Thomas Heller - Essas três áreas são fundamentais na mudança da forma com que a gente faz quase tudo no tempo presente. Às vezes, eu digo que a mais importante empresa de energia atualmente é a Google, porque as mudanças não vêm nem tanto pela energia, mas pela forma como se organiza a informação e o sistema de comunicação, como se controla o tráfego com o Wase ou a forma com que a gente controla nossas casas. Portanto, penso que estamos na fase inicial da aplicação de um sistema de dados, de controle múltiplo e instantâneo de sistemas de comunicação e de inteligência artificial. Daqui a 20 ou 30 anos, quase nada vai parecer como hoje. Nem os empregos nem as finanças nem o sistema de educação. Em 20 ou 30 anos, vamos ver coisas que estão começando agora a serem transformadas por uma aplicação após a outra na sociedade, mas o maior problema é a velocidade com que isso tem acontecido, os locais onde estão começando e quão rápido estão sendo difundidas pelo mundo. O futuro é claro. A questão é como chegarmos lá.

O senhor defende a mudança do modo de produção. Como a requalificação de resíduos pode contribuir para essa produtividade, uma vez que estimula a otimização do uso do recurso natural?
Thomas Heller - A produtividade dos recursos naturais, “como fazemos agricultura para produzir comida” ou “como fazemos nossa energia”, é algo que não temos como reiniciar. No entanto, podemos obter melhores informações para o aumento da produtividade, buscando como trazer nutrição para as plantas, como levar água para irrigação da agricultura, como usar energia de forma eficiente para obter sistemas artificiais. Então, os impactos desses sistemas de rede são necessários para reduzir a demanda ou aumentar a eficiência.
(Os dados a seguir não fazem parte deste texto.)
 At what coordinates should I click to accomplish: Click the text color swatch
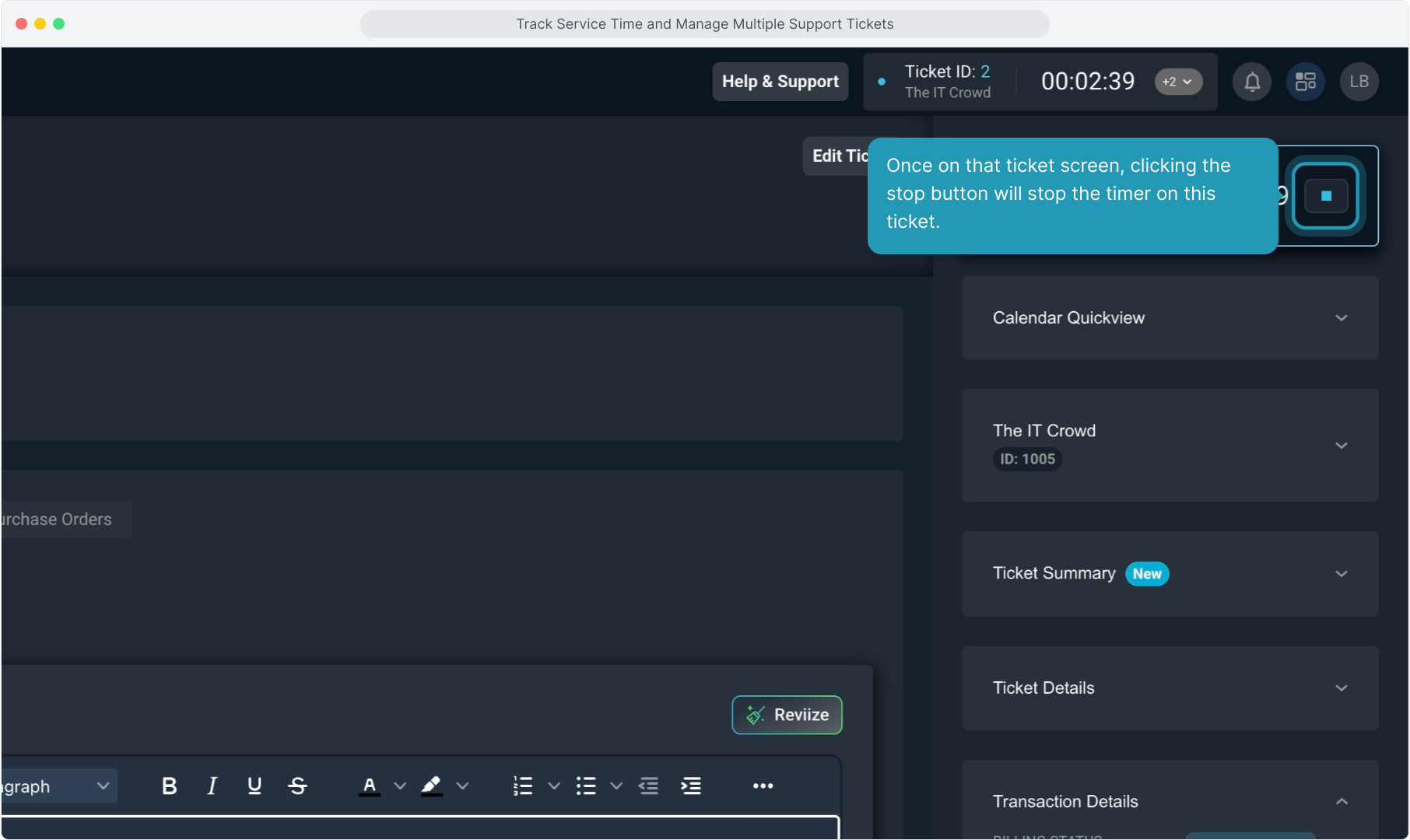[x=370, y=786]
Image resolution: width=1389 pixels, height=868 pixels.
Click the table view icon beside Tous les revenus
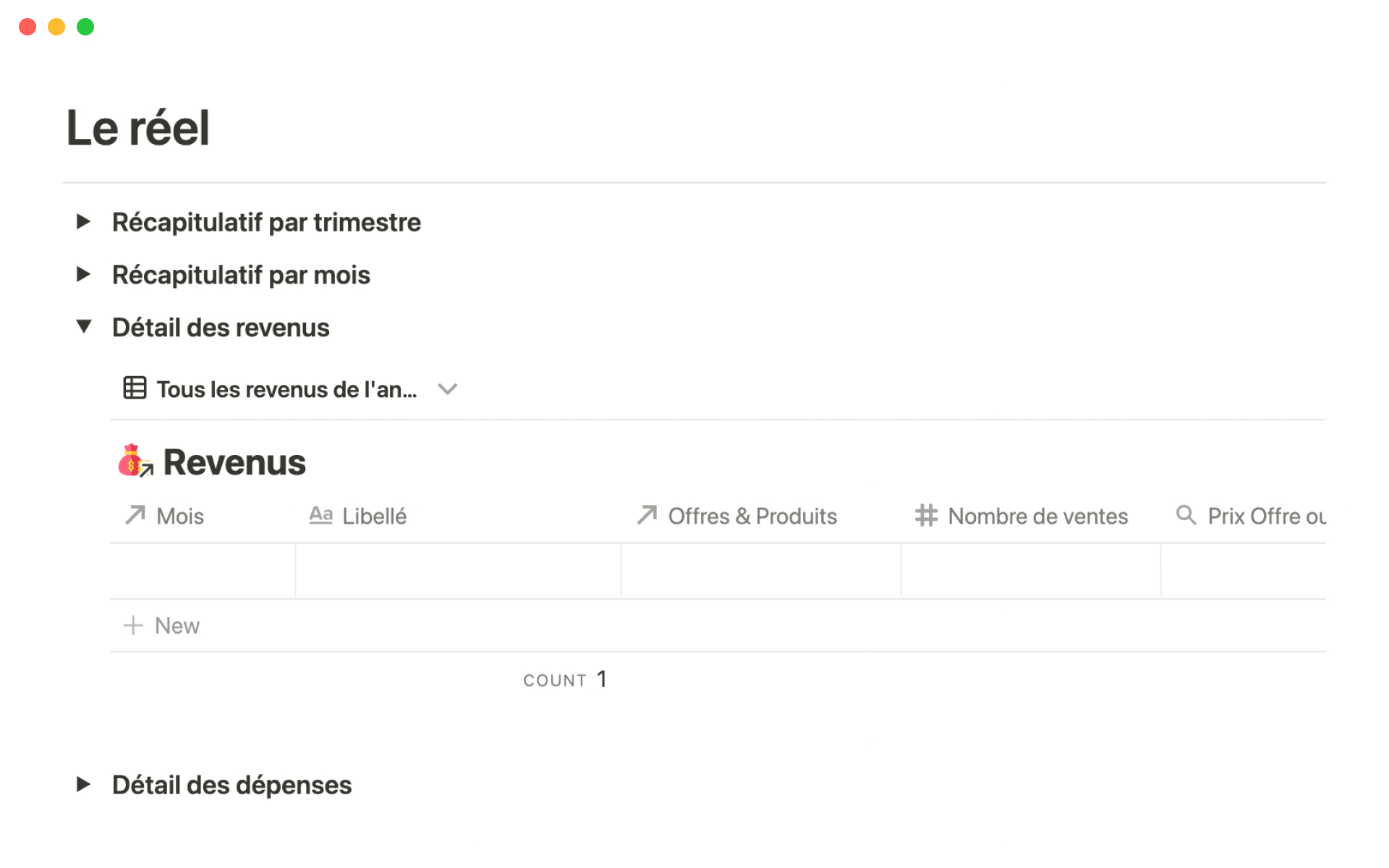(135, 388)
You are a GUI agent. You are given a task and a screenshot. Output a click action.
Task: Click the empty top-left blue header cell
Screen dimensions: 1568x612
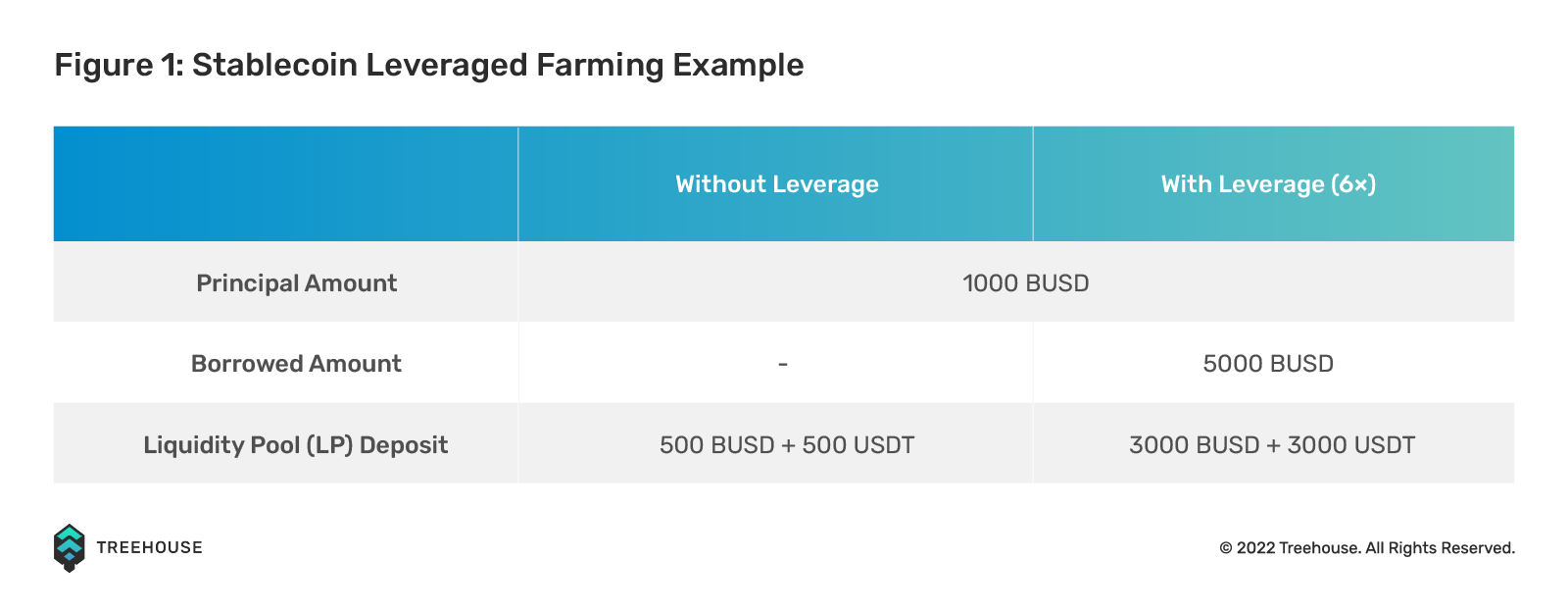pyautogui.click(x=286, y=183)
Quais as suas expectativas para a conferência da ONU para mudanças climáticas de Lima, a COP 20, no fim deste ano, e para a de Paris, a COP 21, em 2015?
Thomas Heller - Tenho baixas expectativas. Acho que o mundo trabalhou muito pesado para evitar grandes fracassos como o de Copenhagen, como vimos na COP 15, em 2009. Acho que as pessoas aprenderam que esse tipo de prosseguimento falha. Na verdade, o processo de mudança desacelerou. Então, acho que vão ter mais cuidado para não prosseguir com falhas. Por outro lado, não espero que nada aconteça que cause sérias mudanças no trajeto dos negócios e governos.

Mas o senhor considera que haverá algum acordo internacional?
Thomas Heller - Imagino que continuarão as mesmas promessas de transferir dinheiro para países pobres do mundo. Mas não é o dinheiro que verdadeiramente vai trazer mudanças no que já está acontecendo. Portanto, estimo que haja um tipo de adiamento, muitas recomendações e negociações, e países planejando o que eles entendem que já estão fazendo. Os Estados Unidos, por exemplo, estão aumentando o uso de gás natural para atender as leis. Mas estão longe de uma nova política que tenha impacto na mudança de comportamento. Eu espero muito pouco.